In Kith, Jay Griffiths asks why that is, and through her examination of the very nature of childhood, exposes how contemporary society is denying children the time, space and place to enact their child nature, with serious consequences.
While travelling the world in order to write her award-winning book Wild, Jay Griffiths became increasingly aware of the huge differences in how childhood is experienced in indigenous cultures. From communities in West Papua and the Arctic to the ostracised young people of contemporary Britain, she asks why we have enclosed our children in a consumerist cornucopia but denied them the freedoms of space, time and deep play. She uses anthropology, history, philosophy, language and literature to illustrate children’s affinity for the natural world, for animals and woodlands, and examines the quest element of childhood. Arguing that the risk-averse society enfeebles children, robbing them of the physical freedom they both want and need, Griffiths illustrates how the stress of overscheduled lives denies children their hours of unclocked reverie.

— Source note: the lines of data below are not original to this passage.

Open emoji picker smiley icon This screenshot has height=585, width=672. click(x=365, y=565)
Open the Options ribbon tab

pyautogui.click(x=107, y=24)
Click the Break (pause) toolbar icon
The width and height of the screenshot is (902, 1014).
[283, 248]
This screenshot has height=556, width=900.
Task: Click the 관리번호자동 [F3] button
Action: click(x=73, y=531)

Kith examines the history of breaking the will of the child and explores issues of childhood privacy, contemporary surveillance, the importance of folk tales, children’s relationship with pets and the profound politics of childhood. It looks at the extraordinary psycho-drama played out when Settler children, taken by Native Americans, refused to be rescued, and includes the way children have seized power over their own lives. A book of stories, it includes the one real-life Lord of the Flies situation – with the result the reverse of Golding’s bleak vision.